In [1]:
import pandas as pd

raw_df = pd.read_csv("input.csv")
expected_df = pd.read_csv("expected.csv")

In [2]:
raw_df.columns.to_list()

['holdings_id',
 'instance_created_date',
 'instance_id',
 'instance_primary_contributor',
 'instance_title',
 'instance_updated_date',
 'item_barcode',
 'item_level_call_number',
 'item_level_call_number_typeid',
 'item_level_call_number_type_name',
 'item_copy_number',
 'item_created_date',
 'item_effective_call_number',
 'item_effective_call_number_typeid',
 'item_effective_call_number_type_name',
 'item_effective_library_code',
 'item_effective_library_id',
 'item_effective_library_name',
 'item_effective_location_id',
 'item_effective_location_name',
 'item_hrid',
 'id',
 'item_material_type_id',
 'item_material_type',
 'item_permanent_location_id',
 'item_permanent_location_name',
 'item_statistical_code_ids',
 'item_statistical_codes',
 'item_status',
 'item_temporary_location_id',
 'item_temporary_location_name',
 'item_updated_date']

In [3]:
raw_call_numbers = raw_df["item_effective_call_number"]
expected_call_numbers = expected_df["item_effective_call_number"]

In [4]:
sorted_call_numbers = raw_call_numbers.sort_values().reset_index(drop=True)
expected_call_numbers_copy = expected_call_numbers.reset_index(drop=True)

my_sort = pd.DataFrame({
    "sorted_call_numbers": sorted_call_numbers,
    "expected_call_numbers": expected_call_numbers_copy
})


The raw call numbers need cleaning. When comparing values, some have missing decimal places, like this:

my_sort

| Index | Raw Call Number         | Expected Call Number    |
|-------|-------------------------|-------------------------|
| 0     | 137 529 THS, 1          | 137.529 THS, 1         |
| 1     | 138 093 THS, 1          | 138.093 THS, 1         |

and some values are sorted correctly because the sort is done as a string comparison instead of the LoC way

| Index | Raw Call Number              | Expected Call Number        |
|-------|------------------------------|-----------------------------|
| 9     | B105.A8 E24 2004 VideoDVD, 1 | B72.G73 A7 2008 VideoDVD, 1 |
| 10    | B105.W6 F465 2009 VideoDVD, 1 | B105.A8 E24 2004 VideoDVD, 1 |
| 11    | B105.W6 F465 2009 VideoDVD, 1 | B105.W6 F465 2009 VideoDVD, 1 |
| 12    | B105.W6 F465 2009 VideoDVD, 1 | B105.W6 F465 2009 VideoDVD, 1 |
| 13    | B105.W6 F465 2009 VideoDVD, 1 | B105.W6 F465 2009 VideoDVD, 1 |
| 14    | B105.W6 F465 2009 VideoDVD, 1 | B105.W6 F465 2009 VideoDVD, 1 |
| 15    | B105.W6 F465 2009 VideoDVD, 1 | B105.W6 F465 2009 VideoDVD, 1 |
| 16    | B108 .R66 2002 VideoDVD, 1   | B105.W6 F465 2009 VideoDVD, 1 |
| 17    | B108 .R66 2002 VideoDVD, 1   | B108.R66 2002 VideoDVD, 1   |



In [None]:
import re

def normalize_call_number(call_number):
    # Remove space between opening letters and numbers (e.g., "PR 1109" → "PR1109")
    call_number = re.sub(r'([A-Z]+) (\d+)', r'\1\2', call_number)

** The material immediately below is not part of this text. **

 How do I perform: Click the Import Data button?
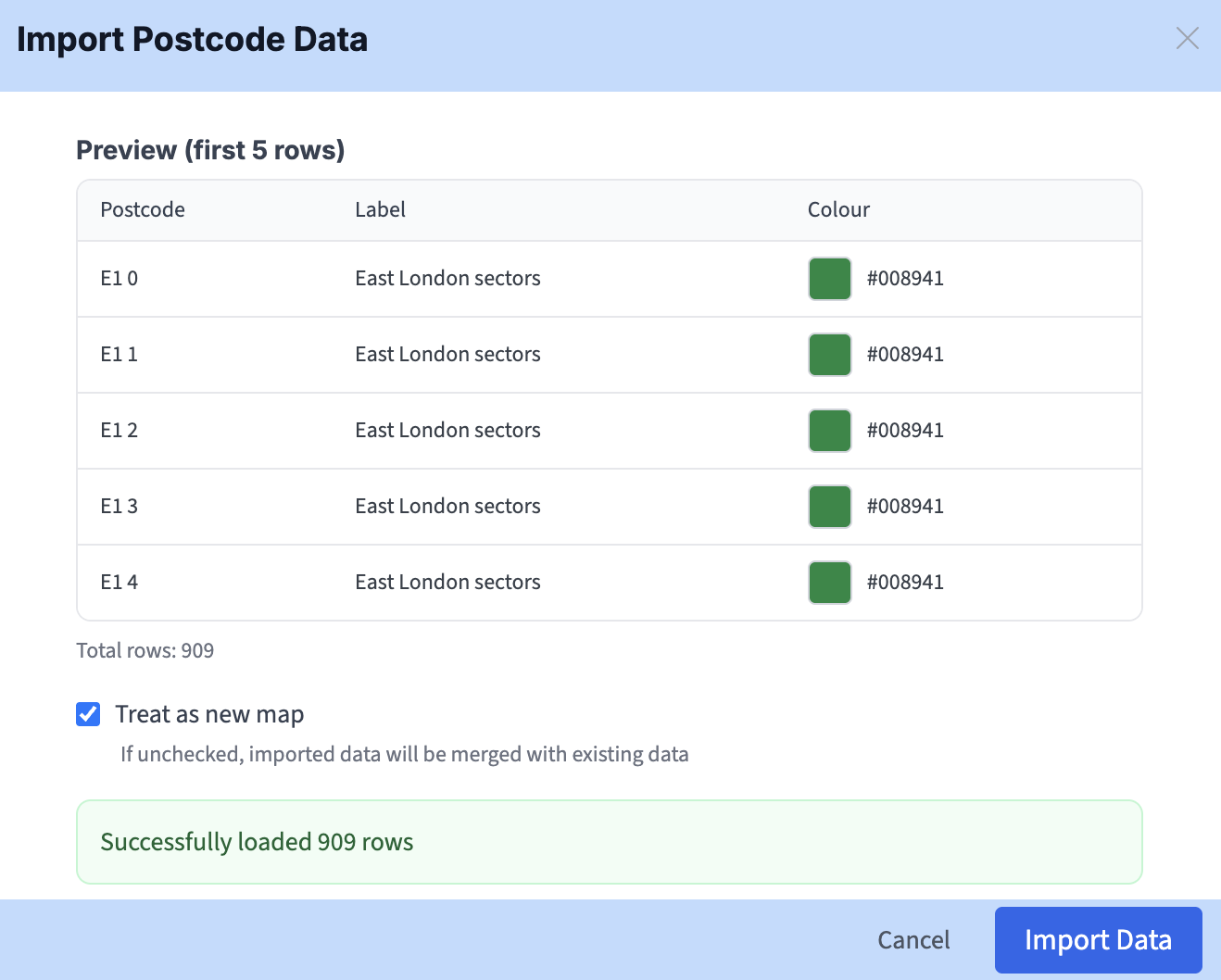1098,940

    # Remove space before the first period (e.g., "PR1109 .A2" → "PR1109.A2")
    call_number = re.sub(r'(\d) \.', r'\1.', call_number)

    return call_number

normalized_raw_callnumbers = raw_call_numbers.apply(normalize_call_number)

normalization_compare = pd.DataFrame({
    "raw": raw_call_numbers,
    "normalized": normalized_raw_callnumbers
})

normalization_compare = normalization_compare[normalization_compare["raw"] != normalization_compare["normalized"]]

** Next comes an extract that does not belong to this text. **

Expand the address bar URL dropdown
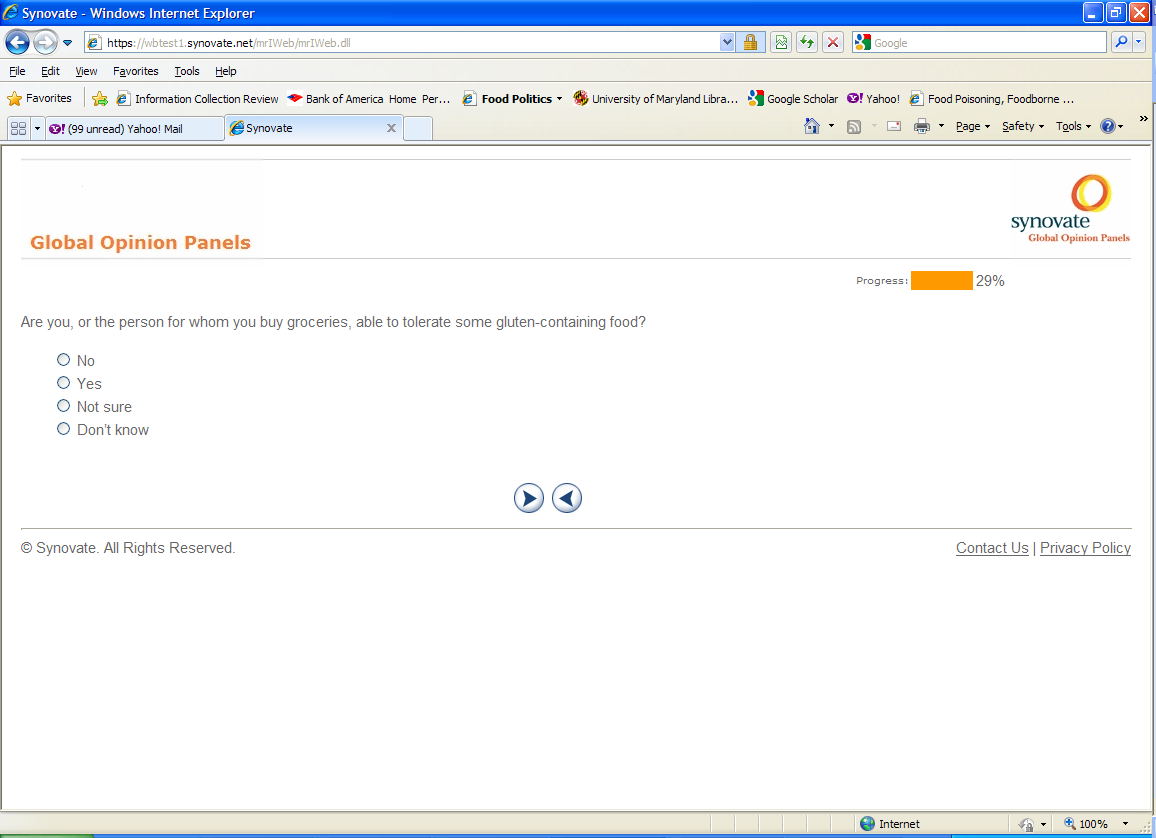Viewport: 1156px width, 838px height. [727, 43]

normalization_compare.reset_index(drop=True, inplace=True)

In [None]:
import re

def fix_old_call_number_format(call_number):
    # Remove space between opening letters and numbers (e.g., "PR 1109" → "PR1109")
    call_number = re.sub(r'([A-Z]+) (\d+)', r'\1\2', call_number)

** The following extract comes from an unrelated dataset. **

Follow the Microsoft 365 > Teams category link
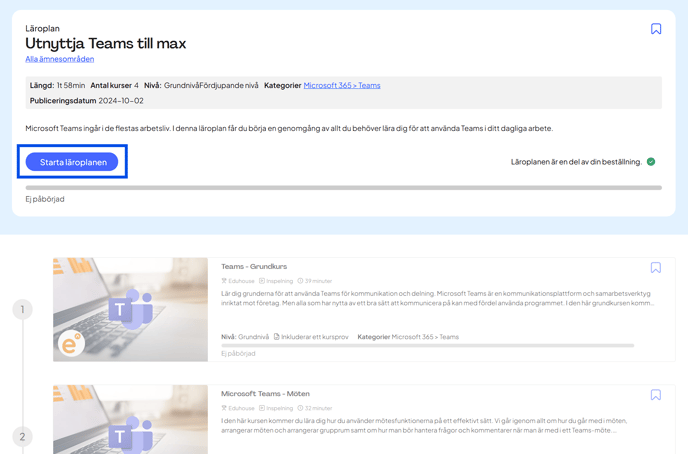688x454 pixels. click(x=342, y=86)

    # Remove space before the first period (e.g., "PR1109 .A2" → "PR1109.A2")
    call_number = re.sub(r'(\d) \.', r'\1.', call_number)

    return call_number

# Example usage
raw_call_number = "PN1995.9.C47 T8 2005 VideoDVD, 1"
fixed_call_number = fix_old_call_number_format(raw_call_number)

print(fixed_call_number)  # Expected: "PR1109.A2 2006"


PN1995.9.C47 T8 2005 VideoDVD, 1


Post Cleaning, lets sort with an LoC library

In [None]:
import re
import pandas as pd

def loc_sort_key(call_number):
    """
    Generate a key for sorting LoC call numbers.
    - Splits letters, numbers, and decimals correctly.
    - Ensures proper numeric sorting.
    """
    parts = re.findall(r'[A-Za-z]+|\d+\.\d+|\d+', call_number)
    return [(part if part.isalpha() else float(part)) for part in parts]

# Sample DataFrame
normalization_compare = pd.DataFrame({
    "raw": ["PR 1109 .A2 2006", "PN 1995.9 .C47 T8 2005", "AE 17 .Z4672 2009"],
    "normalized": ["PR1109.A2 2006", "PN1995.9.C47 T8 2005", "AE17.Z4672 2009"]
})

# Sort based on the normalized LoC call numbers
normalization_compare = normalization_compare.sort_values(by="normalized", key=lambda x: x.map(loc_sort_key))

# Reset index for clean display
normalization_compare.reset_index(drop=True, inplace=True)

TypeError: '<' not supported between instances of 'float' and 'str'